Beta blockade may be dangerous when used with other AV nodal blocking drugs. They may also be dangerous during uncompensated heart failure, as well as asthma, given the risk of brochospasm. For the latter, beta1 selective drugs are much preferred.

Amiodarone is one of the most commonly used drugs of this class, acting on sodium, potassium, and calcium channels, and with alpha- and beta-adrenergic blocking capacity. These effects combine to inhibit ectopic pacemaker activity. It comes with many substantial side effects. Short term use of amiodarone can include bradycardia, QT prolongation, GI distress, as well as phlebitis if given intravenously. Longer term effects can include photosensitivity, neuropathy, hepatic fibrosis, pulmonary fibrosis, hypothyroidism, and hyperthyroidism.

Other Class III drugs include:

• sotalol (inhibits K channel function, as well as providing beta blockade)

• Dronedarone
• ibutilide (blocks K efflux and activates Na influx)
• dofetilide (blocks K efflux)

Amiodarone may be used to terminate ventricular tachycardia or ventricular fibrillation, particularly during ACLS care. Given its side effects, it should be used beyond this by clinicians with expertise in managing cardiac arrhythmias.

Likewise, other class III medications also pose serious risk of adverse effects, and should only be used by experts. Conditions that may ne managed include atrial fibrillation or flutter, as well as ventricular arrhythmias.

Calcium channel blockers (CCBs) may be found in two classes.

Dihydropyridines, including amlodipine and nifedipine, have minimal effect on cardiac tissues and are not used in managing arrhythmias.

The non-dihydropyridines include verapamil and diltiazem, and are commonly used to treat arrhythmias.

Non-dihydropyridine CCBs – verapamil and diltiazem –  are most commonly used to treat supraventricular arrhythmias, particularly those that result from increased automaticity. Atrial fibrillation with a rapid ventricular response also responds well to these drugs.

However, they may worsen ventricular tachycardias.

CCBs may worsen heart failure, and caution should be used in situations of poor left ventricular function.

Digoxin is a cardiac glycoside used to increase cardiac contractility.
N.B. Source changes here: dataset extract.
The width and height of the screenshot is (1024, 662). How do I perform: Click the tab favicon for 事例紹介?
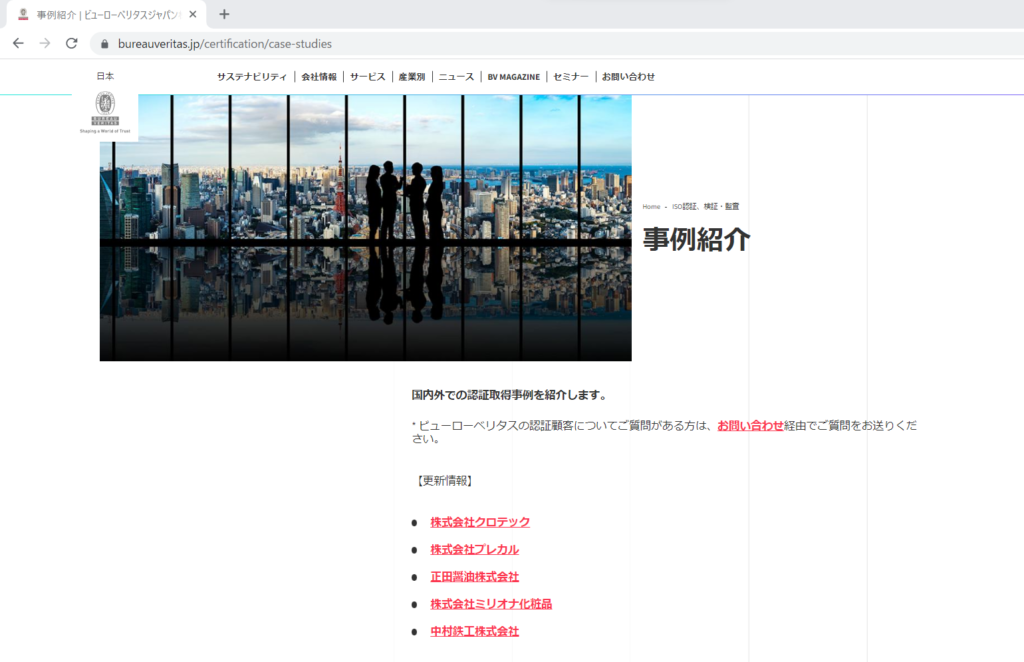[23, 14]
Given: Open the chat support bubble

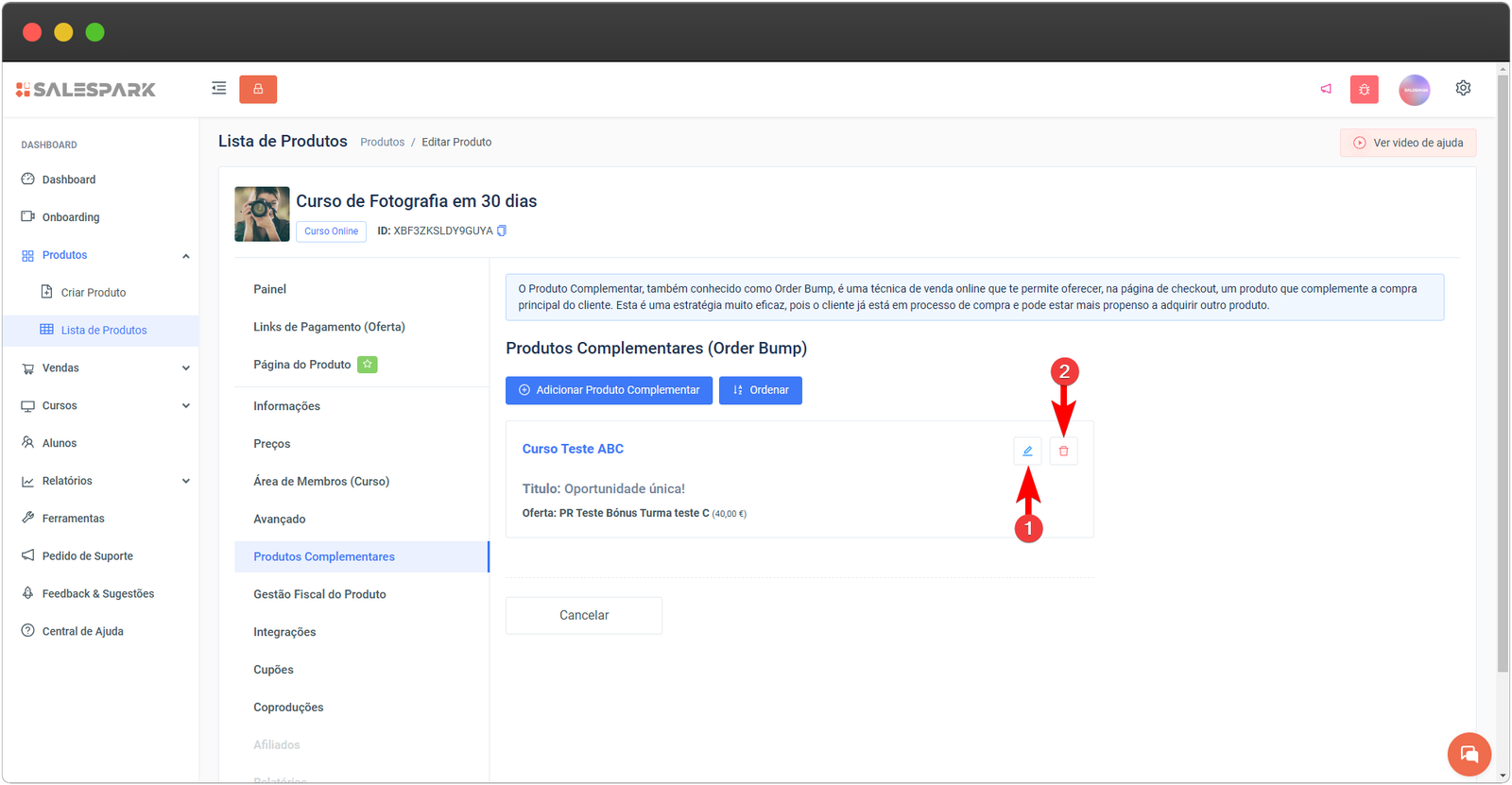Looking at the screenshot, I should pyautogui.click(x=1469, y=754).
It works to inhibit the cardiac Na-K ATPase, increasing sodium concentrations inside the cell. The Na/Ca exchanger increases intracellular [Ca], leading to increased contraction and therefore cardiac output.

It is used for control of atrial fibrillation and flutter, including situations where congestive heart failure has occurred.

With a narrow therapeutic index, digoxin is one of the few drugs whose levels can, and should, be monitored. It can cause arrhythmias and AV block, potentially leading to cardiac arrest, as well as hypokalemia.Toxicity can also cause visual changes and neuropsychiatric manifestations.

Adenosine is an endogenous nucleoside that acts as a signal molecule. Large doses of IV adenosine activate the A1 receptor in the SA and AV node. This results in hyperpolarization through an influx of K, with a reduction of Ca influx following. A profound, transient heart block results.

The ability of adenosine to cause heart block means it is commonly used to terminate supraventricular tachycardias. It may also be used to temporarily slow the heart rate, allowing for more accurate diagnosis of an unclear rhythm

It has rapid onset of action and half life, lasting only seconds. It can cause symptoms of angina and shortness of breath, and patients should be warned of these disconcerting but temporary sensations. It can also lead to bronchospasm, and care should be taken with patients with asthma or COPD.

Magnesium is an electolyte found throughout the body, with widespread effects. Within the heart, magnesium slows the SA node rate by stabilizing the cell membrane.

Magnesium may be used as an anti-arrhythmic in cases of polymorphic ventricular tachycardia, or torsades de pointes. It may also be used by some in circumstances of pulseless VT or ventricular fibrillation, especially with a history of hypomagnesemia.

Magnesium is normally loaded into an IV bag and administered over a number of minutes.